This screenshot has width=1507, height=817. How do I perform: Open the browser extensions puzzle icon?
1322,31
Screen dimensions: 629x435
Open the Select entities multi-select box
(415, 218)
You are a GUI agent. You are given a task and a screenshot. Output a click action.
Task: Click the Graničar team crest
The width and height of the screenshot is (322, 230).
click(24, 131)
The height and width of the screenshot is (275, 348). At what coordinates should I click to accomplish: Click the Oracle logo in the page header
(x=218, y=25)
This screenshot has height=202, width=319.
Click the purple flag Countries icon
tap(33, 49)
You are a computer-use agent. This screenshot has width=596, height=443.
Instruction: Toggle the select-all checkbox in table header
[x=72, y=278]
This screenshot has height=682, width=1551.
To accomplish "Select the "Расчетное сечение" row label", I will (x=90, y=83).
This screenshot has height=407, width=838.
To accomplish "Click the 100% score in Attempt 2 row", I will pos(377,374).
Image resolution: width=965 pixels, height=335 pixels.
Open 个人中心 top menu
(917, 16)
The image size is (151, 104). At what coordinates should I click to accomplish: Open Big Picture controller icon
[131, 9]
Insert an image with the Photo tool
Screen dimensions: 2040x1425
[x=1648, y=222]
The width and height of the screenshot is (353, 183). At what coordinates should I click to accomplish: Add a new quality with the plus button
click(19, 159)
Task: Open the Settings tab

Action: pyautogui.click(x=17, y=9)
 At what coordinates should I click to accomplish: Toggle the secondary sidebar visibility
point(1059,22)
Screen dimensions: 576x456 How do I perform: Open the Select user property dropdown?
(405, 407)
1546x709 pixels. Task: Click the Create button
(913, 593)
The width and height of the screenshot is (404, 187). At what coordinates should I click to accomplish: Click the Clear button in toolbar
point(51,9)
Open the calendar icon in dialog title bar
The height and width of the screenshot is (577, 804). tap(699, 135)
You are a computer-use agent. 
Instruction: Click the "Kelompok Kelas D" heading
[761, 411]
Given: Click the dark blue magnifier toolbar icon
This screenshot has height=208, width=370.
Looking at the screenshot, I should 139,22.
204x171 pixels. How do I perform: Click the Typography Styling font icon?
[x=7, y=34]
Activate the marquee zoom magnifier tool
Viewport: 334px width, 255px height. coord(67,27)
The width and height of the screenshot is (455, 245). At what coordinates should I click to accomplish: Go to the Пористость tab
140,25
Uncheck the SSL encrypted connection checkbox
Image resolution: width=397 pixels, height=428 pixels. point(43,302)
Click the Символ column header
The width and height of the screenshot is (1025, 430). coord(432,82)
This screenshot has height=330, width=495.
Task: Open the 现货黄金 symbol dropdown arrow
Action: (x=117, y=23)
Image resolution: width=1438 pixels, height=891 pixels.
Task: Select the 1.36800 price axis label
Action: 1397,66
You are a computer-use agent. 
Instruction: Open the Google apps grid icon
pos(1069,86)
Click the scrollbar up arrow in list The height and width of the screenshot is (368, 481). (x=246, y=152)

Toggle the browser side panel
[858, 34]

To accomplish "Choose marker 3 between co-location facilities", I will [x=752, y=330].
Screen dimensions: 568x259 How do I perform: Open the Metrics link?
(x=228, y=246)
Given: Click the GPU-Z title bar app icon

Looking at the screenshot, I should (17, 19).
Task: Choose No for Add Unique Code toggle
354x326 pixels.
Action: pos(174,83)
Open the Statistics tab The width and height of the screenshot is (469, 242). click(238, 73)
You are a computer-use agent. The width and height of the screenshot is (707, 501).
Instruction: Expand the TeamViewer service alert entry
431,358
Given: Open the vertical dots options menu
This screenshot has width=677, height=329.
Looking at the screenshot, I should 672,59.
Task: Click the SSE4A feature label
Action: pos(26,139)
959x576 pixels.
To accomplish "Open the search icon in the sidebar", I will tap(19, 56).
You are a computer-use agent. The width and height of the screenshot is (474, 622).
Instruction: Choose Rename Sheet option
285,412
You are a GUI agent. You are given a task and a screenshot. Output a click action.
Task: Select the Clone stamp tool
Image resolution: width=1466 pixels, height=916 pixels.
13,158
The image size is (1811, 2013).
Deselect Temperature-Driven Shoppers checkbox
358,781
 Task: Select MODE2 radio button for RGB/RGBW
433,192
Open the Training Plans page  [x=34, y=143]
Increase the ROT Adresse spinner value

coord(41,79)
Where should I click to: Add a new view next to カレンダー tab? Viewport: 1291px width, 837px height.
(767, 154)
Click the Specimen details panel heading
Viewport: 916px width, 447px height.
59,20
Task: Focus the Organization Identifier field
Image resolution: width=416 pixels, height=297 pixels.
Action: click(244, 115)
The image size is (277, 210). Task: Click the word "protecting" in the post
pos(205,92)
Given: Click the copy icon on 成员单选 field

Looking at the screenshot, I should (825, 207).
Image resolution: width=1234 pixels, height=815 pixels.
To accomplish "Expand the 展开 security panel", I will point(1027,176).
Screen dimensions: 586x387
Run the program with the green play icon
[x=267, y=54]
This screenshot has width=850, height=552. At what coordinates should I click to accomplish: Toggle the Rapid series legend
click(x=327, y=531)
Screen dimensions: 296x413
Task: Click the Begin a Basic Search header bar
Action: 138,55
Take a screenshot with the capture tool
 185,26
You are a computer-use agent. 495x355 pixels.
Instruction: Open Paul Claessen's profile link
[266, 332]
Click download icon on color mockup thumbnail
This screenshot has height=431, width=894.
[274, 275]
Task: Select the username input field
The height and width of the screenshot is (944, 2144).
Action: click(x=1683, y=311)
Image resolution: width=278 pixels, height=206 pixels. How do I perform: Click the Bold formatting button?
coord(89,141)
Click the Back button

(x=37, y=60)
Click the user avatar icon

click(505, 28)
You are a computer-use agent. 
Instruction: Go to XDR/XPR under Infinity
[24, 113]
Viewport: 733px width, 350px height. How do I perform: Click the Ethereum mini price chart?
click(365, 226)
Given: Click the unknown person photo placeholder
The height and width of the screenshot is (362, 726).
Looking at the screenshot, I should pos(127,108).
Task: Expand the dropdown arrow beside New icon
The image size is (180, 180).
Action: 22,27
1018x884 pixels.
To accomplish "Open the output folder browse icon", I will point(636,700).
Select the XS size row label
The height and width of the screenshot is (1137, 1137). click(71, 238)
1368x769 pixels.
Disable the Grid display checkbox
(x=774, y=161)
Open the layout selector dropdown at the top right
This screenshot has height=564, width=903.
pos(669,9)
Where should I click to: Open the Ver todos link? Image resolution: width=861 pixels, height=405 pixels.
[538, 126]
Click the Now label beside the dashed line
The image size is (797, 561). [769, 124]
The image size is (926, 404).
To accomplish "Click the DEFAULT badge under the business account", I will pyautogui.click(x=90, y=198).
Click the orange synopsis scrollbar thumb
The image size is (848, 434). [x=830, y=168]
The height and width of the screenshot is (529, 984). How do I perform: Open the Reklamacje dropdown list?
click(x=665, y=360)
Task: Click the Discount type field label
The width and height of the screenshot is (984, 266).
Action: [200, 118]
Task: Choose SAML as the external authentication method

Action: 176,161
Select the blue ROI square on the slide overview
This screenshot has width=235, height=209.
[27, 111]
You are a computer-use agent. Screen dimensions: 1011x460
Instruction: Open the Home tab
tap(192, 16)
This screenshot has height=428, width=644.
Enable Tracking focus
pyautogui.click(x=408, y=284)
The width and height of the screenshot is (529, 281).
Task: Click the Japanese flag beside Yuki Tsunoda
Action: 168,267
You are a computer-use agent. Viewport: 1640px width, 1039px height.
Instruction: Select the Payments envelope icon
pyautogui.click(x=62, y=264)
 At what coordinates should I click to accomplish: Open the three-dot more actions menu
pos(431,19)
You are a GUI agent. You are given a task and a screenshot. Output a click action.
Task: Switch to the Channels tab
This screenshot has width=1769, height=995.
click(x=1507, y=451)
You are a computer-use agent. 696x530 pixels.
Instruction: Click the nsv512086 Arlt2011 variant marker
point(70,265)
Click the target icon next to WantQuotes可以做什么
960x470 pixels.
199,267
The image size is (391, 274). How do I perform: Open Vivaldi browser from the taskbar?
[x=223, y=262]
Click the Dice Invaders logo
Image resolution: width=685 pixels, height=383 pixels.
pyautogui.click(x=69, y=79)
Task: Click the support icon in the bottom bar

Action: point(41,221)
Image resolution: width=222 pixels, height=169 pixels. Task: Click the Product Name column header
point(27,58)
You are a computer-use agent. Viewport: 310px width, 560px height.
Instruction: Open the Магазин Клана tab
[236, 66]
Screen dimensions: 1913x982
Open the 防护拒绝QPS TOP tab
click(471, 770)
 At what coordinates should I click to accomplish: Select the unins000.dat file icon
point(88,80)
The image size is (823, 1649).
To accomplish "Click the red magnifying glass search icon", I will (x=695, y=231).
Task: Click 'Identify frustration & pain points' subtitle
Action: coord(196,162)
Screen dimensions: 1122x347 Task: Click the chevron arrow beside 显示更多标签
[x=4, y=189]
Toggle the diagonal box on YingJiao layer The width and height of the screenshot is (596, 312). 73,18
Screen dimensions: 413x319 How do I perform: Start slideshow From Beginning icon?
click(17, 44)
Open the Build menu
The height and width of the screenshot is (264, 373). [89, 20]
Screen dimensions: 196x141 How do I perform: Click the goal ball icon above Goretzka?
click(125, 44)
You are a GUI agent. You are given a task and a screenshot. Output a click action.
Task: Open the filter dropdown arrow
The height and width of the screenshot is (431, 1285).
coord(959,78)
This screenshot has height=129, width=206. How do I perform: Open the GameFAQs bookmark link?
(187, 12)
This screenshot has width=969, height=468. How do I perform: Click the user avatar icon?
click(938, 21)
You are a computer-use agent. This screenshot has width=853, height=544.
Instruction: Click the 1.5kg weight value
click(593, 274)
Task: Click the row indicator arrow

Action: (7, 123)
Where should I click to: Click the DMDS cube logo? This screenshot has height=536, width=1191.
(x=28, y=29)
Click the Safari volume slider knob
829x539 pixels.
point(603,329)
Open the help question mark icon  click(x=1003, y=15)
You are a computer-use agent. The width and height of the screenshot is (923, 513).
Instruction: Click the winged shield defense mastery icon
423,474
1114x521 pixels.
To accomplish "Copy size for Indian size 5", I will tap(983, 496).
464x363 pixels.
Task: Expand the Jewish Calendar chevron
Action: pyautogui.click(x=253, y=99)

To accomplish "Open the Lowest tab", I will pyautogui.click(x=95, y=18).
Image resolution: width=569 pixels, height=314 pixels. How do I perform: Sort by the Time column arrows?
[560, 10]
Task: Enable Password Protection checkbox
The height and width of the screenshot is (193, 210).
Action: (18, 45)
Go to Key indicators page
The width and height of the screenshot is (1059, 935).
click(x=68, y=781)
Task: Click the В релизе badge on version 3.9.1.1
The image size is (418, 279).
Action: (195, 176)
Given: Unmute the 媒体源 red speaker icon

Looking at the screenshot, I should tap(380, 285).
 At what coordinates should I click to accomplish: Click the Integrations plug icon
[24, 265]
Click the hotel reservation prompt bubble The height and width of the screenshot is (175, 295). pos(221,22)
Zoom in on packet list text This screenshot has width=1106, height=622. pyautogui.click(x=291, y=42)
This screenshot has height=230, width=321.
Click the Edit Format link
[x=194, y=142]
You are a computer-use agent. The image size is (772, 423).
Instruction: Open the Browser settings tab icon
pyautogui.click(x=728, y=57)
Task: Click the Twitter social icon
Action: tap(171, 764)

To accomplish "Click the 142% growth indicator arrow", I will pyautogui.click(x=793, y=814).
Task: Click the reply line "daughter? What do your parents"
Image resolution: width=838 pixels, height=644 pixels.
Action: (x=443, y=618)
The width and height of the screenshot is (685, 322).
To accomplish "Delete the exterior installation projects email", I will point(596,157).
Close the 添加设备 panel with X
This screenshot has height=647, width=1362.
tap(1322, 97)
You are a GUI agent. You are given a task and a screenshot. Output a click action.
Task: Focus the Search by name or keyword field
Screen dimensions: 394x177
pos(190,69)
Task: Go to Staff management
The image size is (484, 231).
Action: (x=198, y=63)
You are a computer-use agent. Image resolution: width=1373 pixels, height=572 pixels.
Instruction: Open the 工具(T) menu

**WRITTEN INSTRUCTION**
Rewrite the data starting at the line containing "Zoom in on packet" and ending at the line containing "pos(190,69)", swapping "screenshot" for "capture" and leaving everything else unchanged.

**RESULT OF THIS TASK**
Zoom in on packet list text This capture has width=1106, height=622. pyautogui.click(x=291, y=42)
This capture has height=230, width=321.
Click the Edit Format link
[x=194, y=142]
You are a computer-use agent. The image size is (772, 423).
Instruction: Open the Browser settings tab icon
pyautogui.click(x=728, y=57)
Task: Click the Twitter social icon
Action: tap(171, 764)

To accomplish "Click the 142% growth indicator arrow", I will pyautogui.click(x=793, y=814).
Task: Click the reply line "daughter? What do your parents"
Image resolution: width=838 pixels, height=644 pixels.
Action: (x=443, y=618)
The width and height of the capture is (685, 322).
To accomplish "Delete the exterior installation projects email", I will point(596,157).
Close the 添加设备 panel with X
This capture has height=647, width=1362.
tap(1322, 97)
You are a GUI agent. You are given a task and a capture. Output a click action.
Task: Focus the Search by name or keyword field
Screen dimensions: 394x177
pos(190,69)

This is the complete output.